Of course, these are just possibilities, but when criminality would depend on factors like these, it would slow down larger settlements in particular without becoming too similar to how Health works.

Another twist might be to add some positive effects to criminality as well, like reducing the cost of hiring pirates and smugglers.

Furthermore, the riot problem is currently self-solved. If you don't add guards, the number of rioting turns is limited anyway, and a settler militia can even pop up to curb the issue definitly. Now we can imagine that riots would never just stop without consequences: either it would generate a settler militia, or one citizen (regular or specialist) could turn outlaw. And instead of just fleeing, he would attack chariots (a bit like privateers at sea).

This seems to be more in line with the game athmosphere. If we explore deeper the idea, we could imagine that the outlaws could steal horses or guns and have the profession "bandits", but they would be so as "barbarian" outside colonies, not as your own citizens. Maybe even the simple fact there's a stock of guns or horses in your settlement would increase the probability to generate outlaws, and increase the need for military protection (alright I'm getting far :D).
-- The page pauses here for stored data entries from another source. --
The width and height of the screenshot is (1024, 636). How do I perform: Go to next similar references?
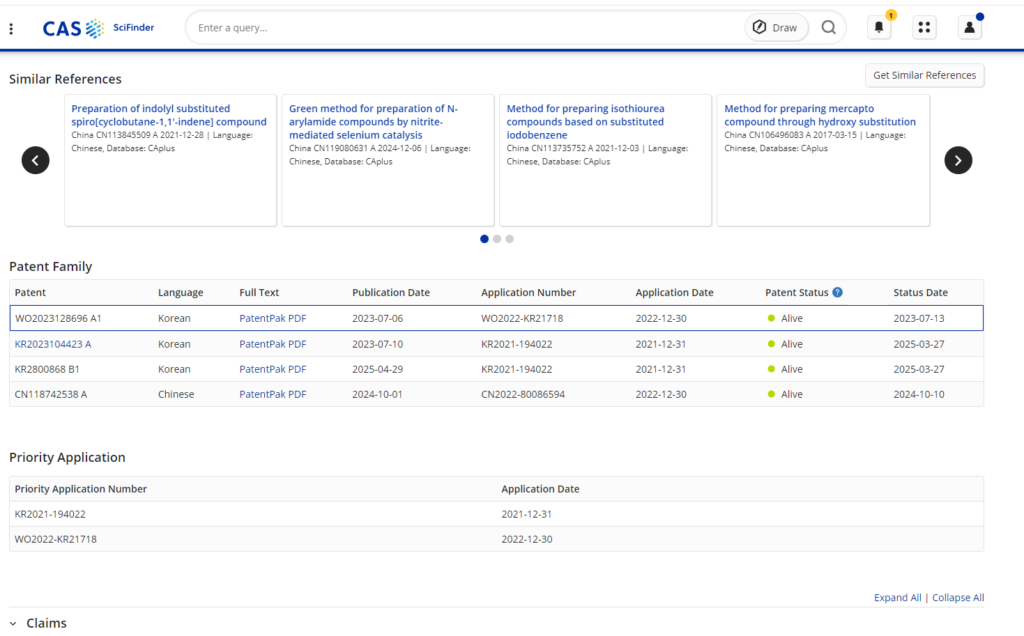click(958, 160)

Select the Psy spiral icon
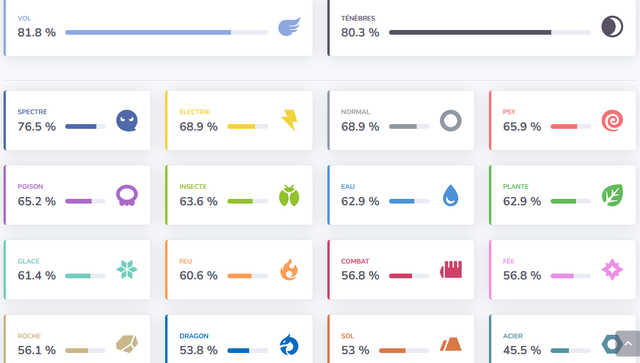click(612, 121)
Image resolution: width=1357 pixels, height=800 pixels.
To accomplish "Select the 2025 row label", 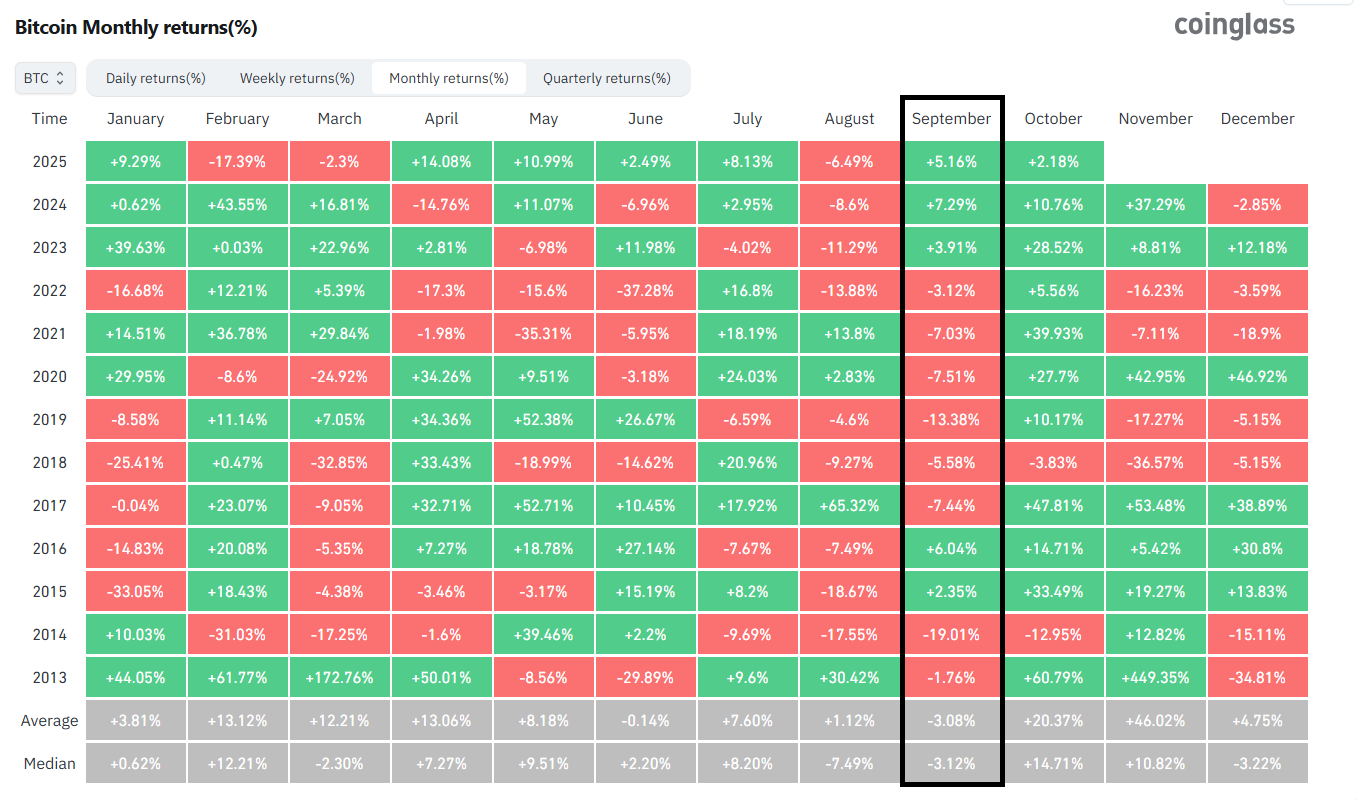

Of course, the direct gameplay consequence is that the player would be required to distribute more evenly his troops in his settlements. But I'm not sure it's necessarily a bad thing.

What do you think about this approach?

Bandits could work. One thing I would still like to see in this game is better "Barbarians" on land, like independent native raiders or outlaws from your own colonies.

On the issue of which units are able to turn outlaw, I would suggest to make a distinction there between the different societal classes, similar to how the demand for goods on the domestic market varies among different specialists. I can see a Free Colonist turning outlaw, but a Famous Nobleman would feel weird.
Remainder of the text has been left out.